В кухне раздался короткий сдавленный вскрик, шум падения. Мазур кинулся туда машинально, не раздумывая. На какой-то миг ощутил странную вялость, словно во сне, когда тело не желает повиноваться.
Ольга лежала у плиты, нелепо откинув руку, курица, уже освобожденная от пакета, валялась рядом, задрав пухлые ножки, а пустая бутылочка, рокоча и постукивая, еще катилась в угол. Мазур опустился рядом с ней на колени, от этого движения его вдруг повело в сторону, словно вдрызг пьяного, моментально восстановив равновесие, попытался перевернуть жену лицом вверх — и перед глазами все непонятно поплыло.
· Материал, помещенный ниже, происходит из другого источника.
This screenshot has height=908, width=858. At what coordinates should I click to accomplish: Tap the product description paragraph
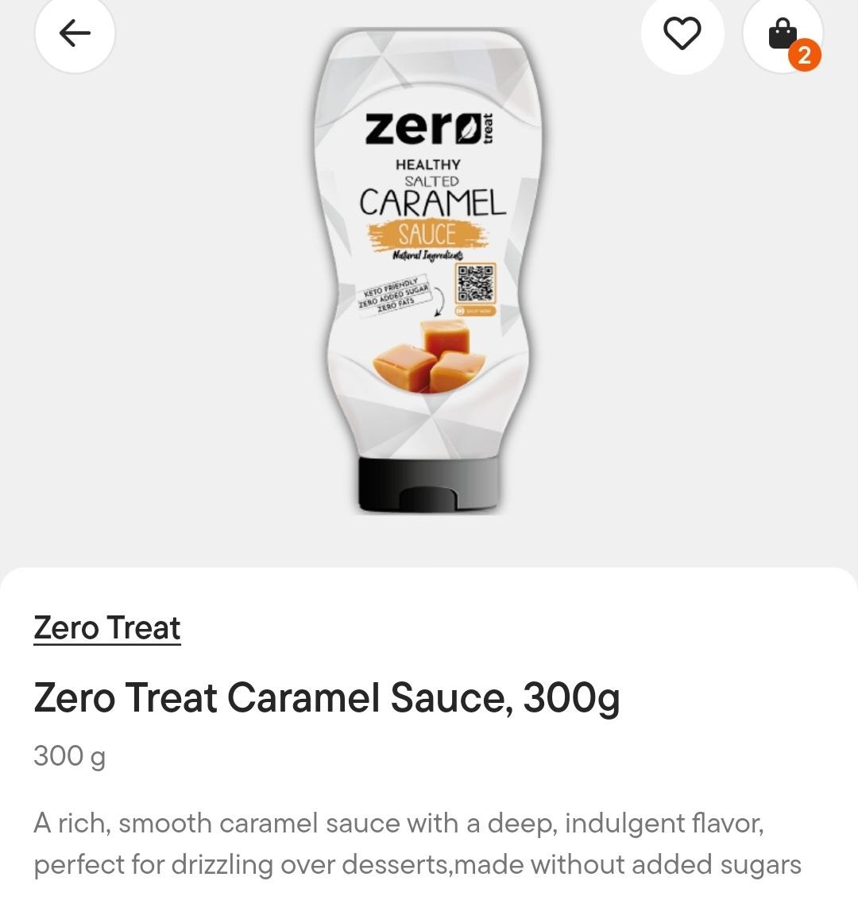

Вспыхнувшая догадка таилась еще на уровне подсознания, неописуемая членораздельными словами, — но ему хватило и этого, превозмогая клонящую к полу вялость, уперся левой рукой, поднял правую, чтобы сунуть в рот два пальца, опорожнить желудок, выбросить отраву…
Сознание погасло, словно задули свечу.
…Сначала вернулось зрение, потом уже все прочее — в том числе и горький, противный привкус, растекшийся по глотке и небу. Попытавшись пошевелиться, Мазур ощутил себя словно бы парализованным, прошло несколько мучительных и страшных секунд, прежде чем он догадался опустить глаза — и увидел тонкие белые веревки, опутавшие тело так густо, что кое-где из-под них не видно было одежды. Пошевелиться не удалось — замотан надежно и умело. Веревки впивались в тело при каждой попытке напрячь мускулы.
Только голова ворочалась. Он поднял глаза. Сначала увидел три пары ног в кроссовках, разноцветные спортивные шаровары, потом всех сидящих целиком — троих упитанных субъектов немногим старше тридцати, лица не злые, скорее презрительные, один в тонких золотых очках. Оказалось, Мазур лежал под окном, на правом боку, а Ольга сидела в высоком деревянном кресле у камина, связанная лишь по запястьям и лодыжкам, тоже пришедшая уже в себя, скорее встревоженная, чем испуганная.
— Проснулся, синий? — где-то даже ласково спросил человек в золотых очках. — Кошмары не мучили?
Второй ухмыльнулся, а третий, моложе всех и сразу казавшийся самым простоватым на вид, громко заржал. Но тут же присмирел под укоризненным взглядом очкастого.
— Кто? — переспросил Мазур.
— Да ты не прибедняйся, синенький, — очкастый покривил губы, сунул в рот сигарету. — Мы тут на тебя посмотрели, пока вязали, вся генеалогия прописана… Ты что же это хулиганишь, сука лагерная? Ну добро бы ты влез телевизор уволочь да на полу нагадить — но ты же в мой честный дом свою спаленную тачку приволок и нахально в гараж загнал… А если бы, не дай бог, милиция с проверкой? Что мне им сказать? Что это мы тех двух вертухаев вчера пристукнули?